Configuring Maintenance Mode
Netvisor ONE version 6.1.0 introduces the Maintenance Mode feature in which the software prevents user traffic from entering or leaving a switch and gracefully steers the traffic to network peers. This mode is useful during hardware or software maintenance of the switch including Return Merchandise Authorization (RMA), correction of out of sync fabric transactions, cluster re-peer, switch power down or reboot, and software upgrade. This functionality is supported on cluster nodes, non-cluster spine nodes, and standalone switches. In a use case where you need to enable maintenance mode on a standalone switch, you must ensure that an alternate path exists if the switch goes down.
Note: You can enable maintenance mode only when control-network and fabric-network are configured as mgmt. You cannot change the fabric and control networks or the fabric VLAN while in maintenance mode.
A switch does not leave the fabric while entering maintenance mode. When you issue the command to enable maintenance mode, Netvisor ONE follows the normal port bring down sequence and disables all the user ports. Any cluster bring down configuration is also applicable. The sequence of actions performed by the software while entering maintenance mode (for a cluster switch) is as follows:
- Bring down orphan ports
- Bring down vLAG ports
- Disable VRRP service and BGP graceful shutdown
- Bring down Layer 3 ports
- Bring down ports with defer-bringdown configured
- Bring down cluster ports
While in maintenance mode, you can execute all CLI or REST API commands except port enable commands. The software defers all port enable actions and enables the ports only after exiting maintenance mode. If you reboot or power cycle the switch while in maintenance mode, the switch comes back up and stays in maintenance mode and does not enable any user ports.
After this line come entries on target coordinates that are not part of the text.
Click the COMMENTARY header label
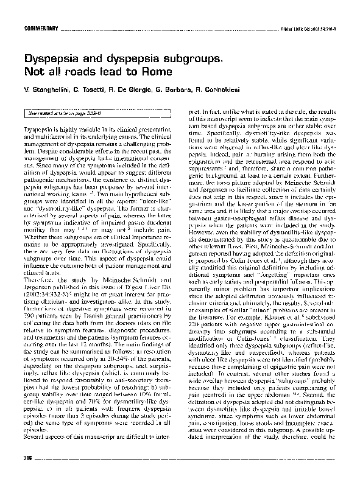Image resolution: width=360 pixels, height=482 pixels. pos(41,29)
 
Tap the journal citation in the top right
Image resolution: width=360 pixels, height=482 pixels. pos(311,29)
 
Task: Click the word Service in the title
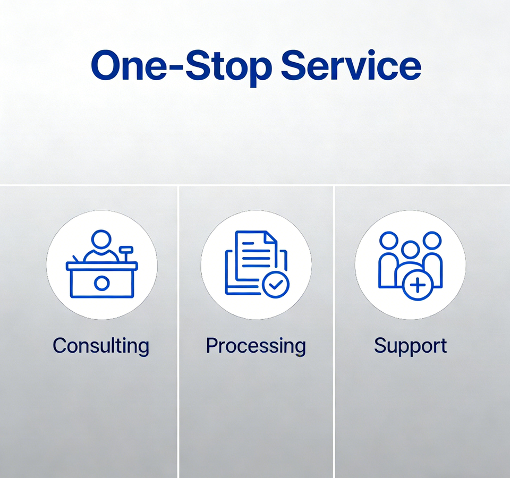(x=351, y=65)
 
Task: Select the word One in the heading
(x=129, y=65)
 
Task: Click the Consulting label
(x=101, y=346)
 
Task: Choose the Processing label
(x=256, y=346)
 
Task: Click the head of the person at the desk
(x=101, y=239)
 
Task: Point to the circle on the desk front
(x=101, y=283)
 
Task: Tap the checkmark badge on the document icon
(x=276, y=285)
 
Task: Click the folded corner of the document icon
(x=271, y=237)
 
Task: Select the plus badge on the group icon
(x=418, y=285)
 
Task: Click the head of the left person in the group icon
(x=389, y=241)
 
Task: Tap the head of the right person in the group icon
(x=432, y=241)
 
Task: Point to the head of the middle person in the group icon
(x=411, y=250)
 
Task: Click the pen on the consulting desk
(x=76, y=259)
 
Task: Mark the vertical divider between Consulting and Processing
(x=178, y=331)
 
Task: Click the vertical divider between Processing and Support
(x=334, y=331)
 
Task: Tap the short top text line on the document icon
(x=248, y=243)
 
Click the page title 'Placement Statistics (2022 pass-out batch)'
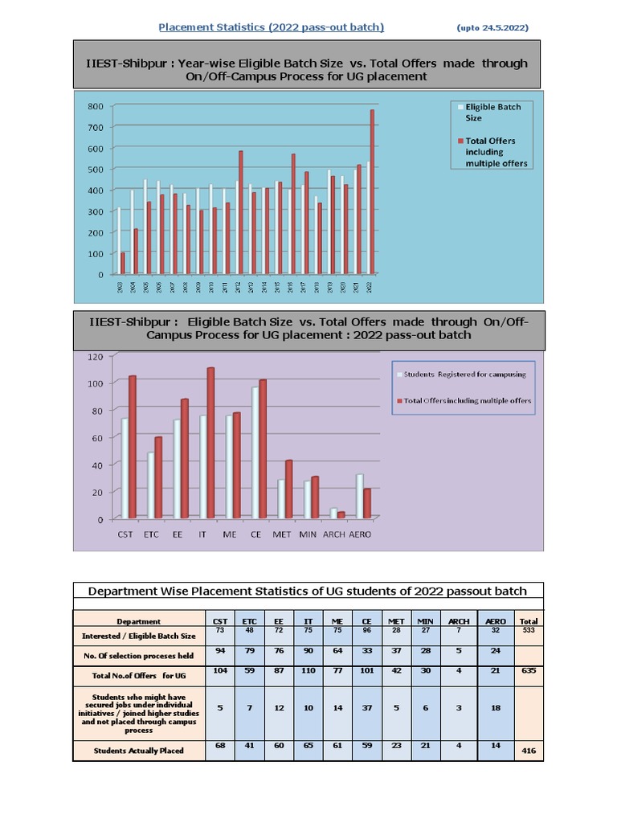(271, 27)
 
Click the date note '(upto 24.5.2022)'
(492, 28)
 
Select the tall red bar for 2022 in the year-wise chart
(372, 193)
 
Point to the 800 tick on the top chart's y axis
(95, 106)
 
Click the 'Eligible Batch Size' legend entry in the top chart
(492, 113)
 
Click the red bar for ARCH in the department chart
(341, 514)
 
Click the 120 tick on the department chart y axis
(95, 356)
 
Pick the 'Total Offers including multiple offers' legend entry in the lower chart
(466, 400)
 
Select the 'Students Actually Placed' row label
(138, 751)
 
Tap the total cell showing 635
(529, 670)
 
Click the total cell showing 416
(529, 751)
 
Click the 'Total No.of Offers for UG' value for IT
(308, 670)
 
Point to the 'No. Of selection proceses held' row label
(138, 656)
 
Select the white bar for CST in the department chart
(125, 468)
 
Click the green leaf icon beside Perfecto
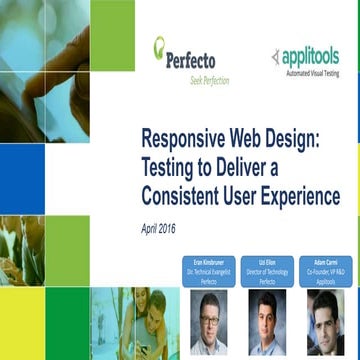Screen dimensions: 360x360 159,46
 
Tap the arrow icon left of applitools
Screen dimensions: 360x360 276,57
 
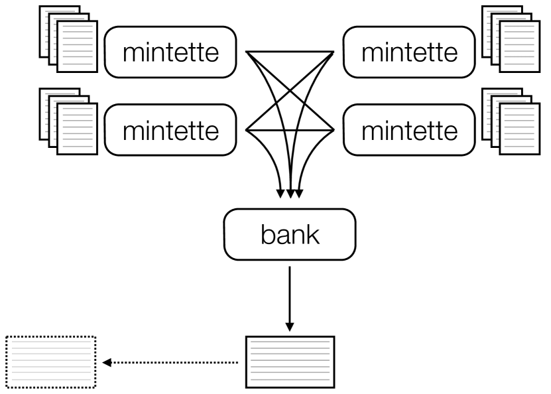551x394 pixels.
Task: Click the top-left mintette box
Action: [171, 52]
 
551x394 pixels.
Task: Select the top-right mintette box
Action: [409, 52]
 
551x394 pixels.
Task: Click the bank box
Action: [289, 236]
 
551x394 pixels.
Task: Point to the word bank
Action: [289, 236]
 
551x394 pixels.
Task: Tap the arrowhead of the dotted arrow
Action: [107, 363]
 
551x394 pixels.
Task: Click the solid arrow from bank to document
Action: [289, 292]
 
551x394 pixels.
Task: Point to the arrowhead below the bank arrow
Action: [289, 326]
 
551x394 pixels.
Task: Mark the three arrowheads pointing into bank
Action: [289, 194]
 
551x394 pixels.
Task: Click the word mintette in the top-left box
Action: [171, 52]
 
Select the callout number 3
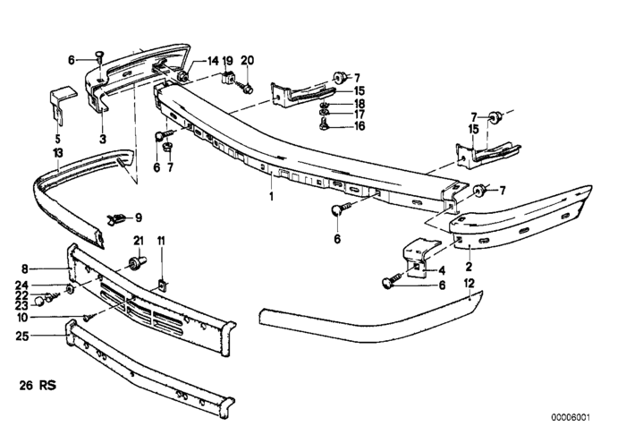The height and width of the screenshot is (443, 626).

A switch (cluster member) follows the below sequence of actions while leaving maintenance mode:
- Bring up cluster ports
- Enable VRRP and BGP services
- Bring up Layer 3 ports
- Bring up vLAG ports
- Bring up orphan ports or ports with defer-bringup configured
The switch assumes data forwarding responsibilities upon leaving maintenance mode. All pre-configured settings for cluster bring up are applicable during the exit and therefore, Netvisor ONE enforces staggered or delayed port bring based on the existing configuration. For more information, see the 'Restoring Ports for Cluster Configurations' section of the 'Configuring High Availability' chapter.
Use the command system-state-modify to enable or disable maintenance mode. For example, to enter maintenance mode, use the command:
CLI (network-admin@Leaf1) > system-state-modify maintenance-enable
Warning: This configuration can have traffic impact. If required, collect system snapshot via save-diags prior to this command
Please confirm y/n (Default: n):y
CLI (network-admin@Leaf1) >
Note: Pluribus recommends collecting the output of the save-diags command before entering maintenance mode. This helps in recording the state of the switch.
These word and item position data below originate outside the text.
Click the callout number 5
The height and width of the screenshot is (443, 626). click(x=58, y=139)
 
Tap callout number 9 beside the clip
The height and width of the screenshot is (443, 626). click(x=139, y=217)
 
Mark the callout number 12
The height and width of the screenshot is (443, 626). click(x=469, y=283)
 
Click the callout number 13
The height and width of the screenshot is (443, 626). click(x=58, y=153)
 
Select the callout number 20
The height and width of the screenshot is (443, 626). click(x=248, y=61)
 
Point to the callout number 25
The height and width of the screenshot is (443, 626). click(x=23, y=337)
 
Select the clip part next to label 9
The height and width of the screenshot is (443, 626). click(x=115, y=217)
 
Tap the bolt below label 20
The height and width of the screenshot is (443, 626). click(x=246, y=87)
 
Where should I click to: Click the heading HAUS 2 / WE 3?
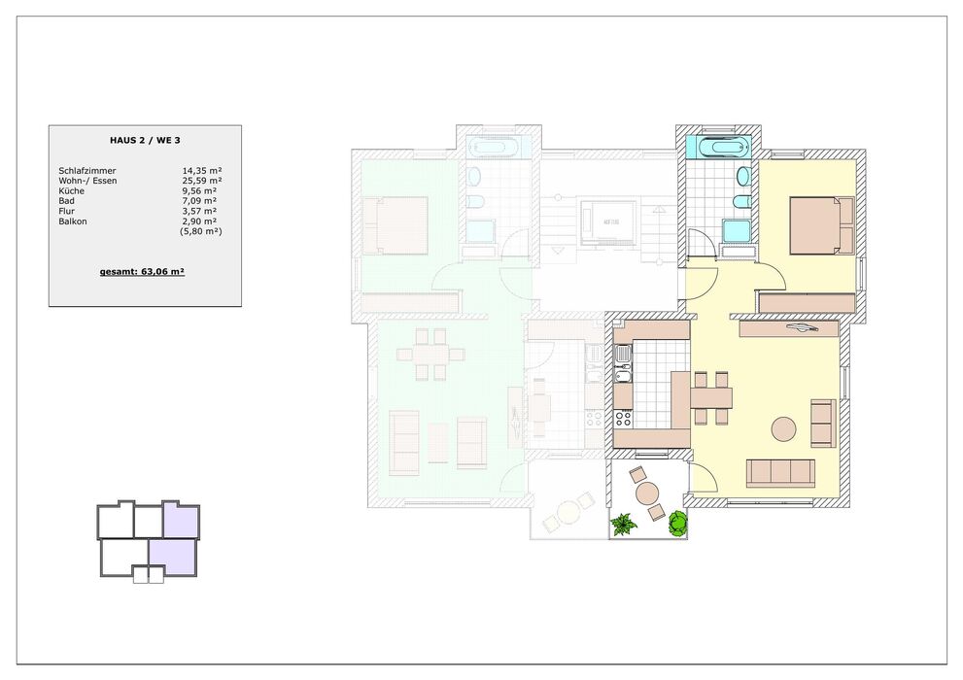(x=145, y=140)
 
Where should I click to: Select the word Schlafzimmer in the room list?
(x=87, y=171)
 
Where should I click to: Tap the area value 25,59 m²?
(x=201, y=181)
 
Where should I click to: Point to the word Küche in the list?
(x=71, y=190)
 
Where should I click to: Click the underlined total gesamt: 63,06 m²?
(x=143, y=271)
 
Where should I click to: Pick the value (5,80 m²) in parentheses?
(x=201, y=231)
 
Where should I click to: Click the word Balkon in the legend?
(x=73, y=221)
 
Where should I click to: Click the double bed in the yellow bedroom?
(x=821, y=225)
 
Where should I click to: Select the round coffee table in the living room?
(x=783, y=429)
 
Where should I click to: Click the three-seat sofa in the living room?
(x=780, y=473)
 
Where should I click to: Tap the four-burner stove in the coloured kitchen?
(x=623, y=419)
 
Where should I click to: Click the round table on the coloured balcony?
(x=647, y=493)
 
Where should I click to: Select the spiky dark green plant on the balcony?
(x=623, y=525)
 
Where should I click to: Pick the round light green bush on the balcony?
(x=676, y=524)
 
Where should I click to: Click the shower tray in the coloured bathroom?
(x=736, y=231)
To view the status of maintenance mode, use the command:
CLI (network-admin@Leaf1) > system-state-show
system-state: Maintenance mode, Ports disabled
To leave maintenance mode, use the command:
CLI (network-admin@Leaf1) > system-state-modify maintenance-disable
Note: You must ensure that transactions (fabric and cluster TIDs) are in sync with the rest of the fabric before executing the command to disable maintenance mode.
Use the system-state-show command to view the status:
CLI (network-admin@Leaf1) > system-state-show
system-state: Operational, Ports enabled
The system-state-show command also displays the current state of port bring up or port bring down:
CLI (network-admin@Leaf1) > system-state-show
system-state: coming up, l3 to vlag wait
system-state: coming up, vlag ports being enabled
system-state: coming up, defer bringup ports wait
When a switch enters or leaves maintenance mode, an event log messages is logged, as seen from the log-event-show output:
CLI (network-admin@Leaf1) > log-event-show
event maintenance_enabled(11529) : level=note event-type=system : : System is in Maintenance mode
event maintenance_disabled(11530) : level=note event-type=system : : System is in Operational mode
You can enforce maintenance mode on a switch as soon as the cluster re-peer process is complete by using the sample command:
CLI (network-admin@Leaf1) > fabric-join repeer-to-cluster-node Leaf1 maintenance-enable
This operation is useful when replacing a cluster node and if you want to be in maintenance mode after the re-peer process.